- WRITTEN REQUEST:
Copy out the material from the line with "813x632 pixels. Task: Click" up to and including the line with "Click the 4.5", unchanged.
_ _ _ _ _ _ _
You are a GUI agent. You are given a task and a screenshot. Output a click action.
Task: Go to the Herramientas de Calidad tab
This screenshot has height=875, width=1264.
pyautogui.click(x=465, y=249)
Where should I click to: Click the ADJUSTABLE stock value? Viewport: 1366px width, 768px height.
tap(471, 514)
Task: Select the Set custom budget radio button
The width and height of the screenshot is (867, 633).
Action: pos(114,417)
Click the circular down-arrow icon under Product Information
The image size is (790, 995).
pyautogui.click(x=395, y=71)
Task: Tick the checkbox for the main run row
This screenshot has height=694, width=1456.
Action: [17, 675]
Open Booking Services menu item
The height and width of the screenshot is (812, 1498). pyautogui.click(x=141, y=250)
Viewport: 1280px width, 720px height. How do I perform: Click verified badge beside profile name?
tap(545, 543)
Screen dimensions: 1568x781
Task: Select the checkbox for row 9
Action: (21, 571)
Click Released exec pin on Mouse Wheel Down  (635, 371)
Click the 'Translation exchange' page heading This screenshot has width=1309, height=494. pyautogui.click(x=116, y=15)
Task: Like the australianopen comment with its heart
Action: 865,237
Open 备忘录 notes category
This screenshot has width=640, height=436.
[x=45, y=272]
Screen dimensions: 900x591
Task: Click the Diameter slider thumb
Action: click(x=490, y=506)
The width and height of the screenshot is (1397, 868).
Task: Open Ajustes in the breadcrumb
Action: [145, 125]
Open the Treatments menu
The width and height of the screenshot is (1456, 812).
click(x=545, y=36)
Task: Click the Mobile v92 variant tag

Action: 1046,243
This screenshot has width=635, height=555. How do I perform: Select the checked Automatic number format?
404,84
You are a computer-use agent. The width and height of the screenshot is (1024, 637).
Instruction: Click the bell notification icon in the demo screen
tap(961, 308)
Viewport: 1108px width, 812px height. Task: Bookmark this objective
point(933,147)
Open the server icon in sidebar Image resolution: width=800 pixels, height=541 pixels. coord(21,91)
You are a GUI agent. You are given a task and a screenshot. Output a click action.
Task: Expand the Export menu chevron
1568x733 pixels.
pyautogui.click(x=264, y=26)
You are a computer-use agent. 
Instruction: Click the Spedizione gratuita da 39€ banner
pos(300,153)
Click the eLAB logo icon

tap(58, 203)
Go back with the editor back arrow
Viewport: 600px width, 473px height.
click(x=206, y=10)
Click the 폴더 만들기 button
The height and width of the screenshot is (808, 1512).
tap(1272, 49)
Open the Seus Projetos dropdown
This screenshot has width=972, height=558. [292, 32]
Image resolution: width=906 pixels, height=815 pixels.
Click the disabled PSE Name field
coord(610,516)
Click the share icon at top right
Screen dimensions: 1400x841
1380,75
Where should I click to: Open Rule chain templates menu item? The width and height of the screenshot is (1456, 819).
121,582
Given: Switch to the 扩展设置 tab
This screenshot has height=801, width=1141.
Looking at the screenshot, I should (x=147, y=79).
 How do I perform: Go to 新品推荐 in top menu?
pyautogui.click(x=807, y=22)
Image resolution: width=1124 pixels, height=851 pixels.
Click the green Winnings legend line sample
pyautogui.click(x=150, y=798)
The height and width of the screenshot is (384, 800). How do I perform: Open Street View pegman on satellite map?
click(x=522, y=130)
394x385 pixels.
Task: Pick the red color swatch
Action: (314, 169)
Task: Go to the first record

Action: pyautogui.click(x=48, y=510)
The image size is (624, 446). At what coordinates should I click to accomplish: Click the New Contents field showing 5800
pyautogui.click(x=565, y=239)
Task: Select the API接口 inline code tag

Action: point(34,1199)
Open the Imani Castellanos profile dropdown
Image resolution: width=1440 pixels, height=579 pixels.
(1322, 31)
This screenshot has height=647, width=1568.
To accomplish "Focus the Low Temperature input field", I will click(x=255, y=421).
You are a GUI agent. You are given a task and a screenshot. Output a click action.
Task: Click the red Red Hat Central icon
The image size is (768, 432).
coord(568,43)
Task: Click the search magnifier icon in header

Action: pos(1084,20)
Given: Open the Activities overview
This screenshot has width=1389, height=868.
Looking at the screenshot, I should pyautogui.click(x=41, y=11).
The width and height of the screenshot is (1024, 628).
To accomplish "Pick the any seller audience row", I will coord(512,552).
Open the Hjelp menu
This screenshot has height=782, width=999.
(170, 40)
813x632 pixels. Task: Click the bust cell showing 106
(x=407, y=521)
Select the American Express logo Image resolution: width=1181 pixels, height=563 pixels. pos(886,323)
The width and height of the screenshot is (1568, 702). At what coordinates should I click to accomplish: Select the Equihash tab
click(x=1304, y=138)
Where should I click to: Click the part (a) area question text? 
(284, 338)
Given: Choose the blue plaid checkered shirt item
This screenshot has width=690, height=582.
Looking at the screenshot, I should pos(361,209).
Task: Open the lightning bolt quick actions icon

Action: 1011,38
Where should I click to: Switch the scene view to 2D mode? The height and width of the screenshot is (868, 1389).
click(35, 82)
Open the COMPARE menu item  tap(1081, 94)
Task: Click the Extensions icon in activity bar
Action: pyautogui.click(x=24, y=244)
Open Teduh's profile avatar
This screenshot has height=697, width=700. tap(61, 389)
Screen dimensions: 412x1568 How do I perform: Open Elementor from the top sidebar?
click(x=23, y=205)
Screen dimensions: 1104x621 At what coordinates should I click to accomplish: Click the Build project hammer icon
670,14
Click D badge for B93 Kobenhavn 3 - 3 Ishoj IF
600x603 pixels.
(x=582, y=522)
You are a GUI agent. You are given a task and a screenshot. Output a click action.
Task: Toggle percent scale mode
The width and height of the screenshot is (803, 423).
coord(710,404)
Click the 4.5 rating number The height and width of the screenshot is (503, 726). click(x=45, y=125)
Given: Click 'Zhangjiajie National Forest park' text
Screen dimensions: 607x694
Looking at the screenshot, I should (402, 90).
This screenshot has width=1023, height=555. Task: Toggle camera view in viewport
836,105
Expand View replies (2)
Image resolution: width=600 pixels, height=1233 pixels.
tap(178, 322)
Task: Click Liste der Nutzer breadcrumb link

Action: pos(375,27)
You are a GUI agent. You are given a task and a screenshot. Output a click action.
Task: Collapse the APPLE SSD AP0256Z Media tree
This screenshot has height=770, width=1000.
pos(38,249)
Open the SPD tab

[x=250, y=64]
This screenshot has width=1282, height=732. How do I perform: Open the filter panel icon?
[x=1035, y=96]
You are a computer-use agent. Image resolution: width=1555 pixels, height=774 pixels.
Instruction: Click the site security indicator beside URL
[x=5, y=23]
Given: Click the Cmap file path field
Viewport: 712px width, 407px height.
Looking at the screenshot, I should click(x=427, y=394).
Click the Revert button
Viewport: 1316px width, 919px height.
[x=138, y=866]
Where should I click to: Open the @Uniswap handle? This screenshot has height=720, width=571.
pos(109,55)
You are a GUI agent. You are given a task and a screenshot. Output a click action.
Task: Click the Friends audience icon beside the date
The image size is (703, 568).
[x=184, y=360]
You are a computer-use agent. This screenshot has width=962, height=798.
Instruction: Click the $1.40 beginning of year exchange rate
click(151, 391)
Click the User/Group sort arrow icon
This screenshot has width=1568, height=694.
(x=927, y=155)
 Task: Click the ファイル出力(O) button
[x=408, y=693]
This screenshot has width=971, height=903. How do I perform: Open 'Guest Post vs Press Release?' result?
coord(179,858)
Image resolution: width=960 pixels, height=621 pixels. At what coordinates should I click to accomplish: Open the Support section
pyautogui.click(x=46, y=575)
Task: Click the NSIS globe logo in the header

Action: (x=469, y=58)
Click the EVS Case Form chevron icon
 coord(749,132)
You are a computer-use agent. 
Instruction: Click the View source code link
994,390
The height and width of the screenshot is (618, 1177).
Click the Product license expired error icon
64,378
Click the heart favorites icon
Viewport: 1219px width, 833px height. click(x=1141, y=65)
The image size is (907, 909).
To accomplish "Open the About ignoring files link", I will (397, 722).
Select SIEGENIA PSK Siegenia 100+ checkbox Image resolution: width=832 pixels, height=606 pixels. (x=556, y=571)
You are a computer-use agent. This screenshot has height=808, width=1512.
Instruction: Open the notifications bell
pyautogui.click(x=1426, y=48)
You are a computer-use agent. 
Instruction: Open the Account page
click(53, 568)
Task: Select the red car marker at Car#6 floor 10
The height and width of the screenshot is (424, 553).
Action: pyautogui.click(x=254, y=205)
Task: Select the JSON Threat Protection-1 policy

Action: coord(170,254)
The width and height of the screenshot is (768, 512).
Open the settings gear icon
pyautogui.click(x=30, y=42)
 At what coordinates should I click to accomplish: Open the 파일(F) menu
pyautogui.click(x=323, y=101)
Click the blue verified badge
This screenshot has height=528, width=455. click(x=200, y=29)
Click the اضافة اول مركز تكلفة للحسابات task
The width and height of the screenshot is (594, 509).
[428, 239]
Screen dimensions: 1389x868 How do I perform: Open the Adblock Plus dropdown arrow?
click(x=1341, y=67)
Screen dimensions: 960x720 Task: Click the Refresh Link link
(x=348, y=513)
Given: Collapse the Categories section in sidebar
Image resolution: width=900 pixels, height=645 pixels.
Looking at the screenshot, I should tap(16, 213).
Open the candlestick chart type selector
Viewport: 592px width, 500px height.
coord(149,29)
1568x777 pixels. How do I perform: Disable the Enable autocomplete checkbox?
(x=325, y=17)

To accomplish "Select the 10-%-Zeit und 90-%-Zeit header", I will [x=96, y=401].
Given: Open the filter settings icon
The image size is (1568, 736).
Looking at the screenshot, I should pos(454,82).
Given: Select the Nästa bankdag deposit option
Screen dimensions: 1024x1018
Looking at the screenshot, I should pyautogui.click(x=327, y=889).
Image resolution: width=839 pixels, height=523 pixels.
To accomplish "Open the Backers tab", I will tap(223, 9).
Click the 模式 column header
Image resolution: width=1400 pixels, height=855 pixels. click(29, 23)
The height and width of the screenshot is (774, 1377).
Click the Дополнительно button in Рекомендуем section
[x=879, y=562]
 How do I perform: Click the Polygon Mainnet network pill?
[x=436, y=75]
_ _ _ _ _ _ _
- RIGHT ANSWER:
813x632 pixels. Task: Click the bust cell showing 106
(x=407, y=521)
Select the American Express logo Image resolution: width=1181 pixels, height=563 pixels. pos(886,323)
The width and height of the screenshot is (1568, 702). At what coordinates should I click to accomplish: Select the Equihash tab
click(x=1304, y=138)
Where should I click to: Click the part (a) area question text? 
(284, 338)
Given: Choose the blue plaid checkered shirt item
This screenshot has width=690, height=582.
Looking at the screenshot, I should pos(361,209).
Task: Open the lightning bolt quick actions icon

Action: 1011,38
Where should I click to: Switch the scene view to 2D mode? The height and width of the screenshot is (868, 1389).
click(35, 82)
Open the COMPARE menu item  tap(1081, 94)
Task: Click the Extensions icon in activity bar
Action: pyautogui.click(x=24, y=244)
Open Teduh's profile avatar
This screenshot has height=697, width=700. tap(61, 389)
Screen dimensions: 412x1568 How do I perform: Open Elementor from the top sidebar?
click(x=23, y=205)
Screen dimensions: 1104x621 At what coordinates should I click to accomplish: Click the Build project hammer icon
670,14
Click D badge for B93 Kobenhavn 3 - 3 Ishoj IF
600x603 pixels.
(x=582, y=522)
You are a GUI agent. You are given a task and a screenshot. Output a click action.
Task: Toggle percent scale mode
The width and height of the screenshot is (803, 423).
coord(710,404)
Click the 4.5 rating number The height and width of the screenshot is (503, 726). click(x=45, y=125)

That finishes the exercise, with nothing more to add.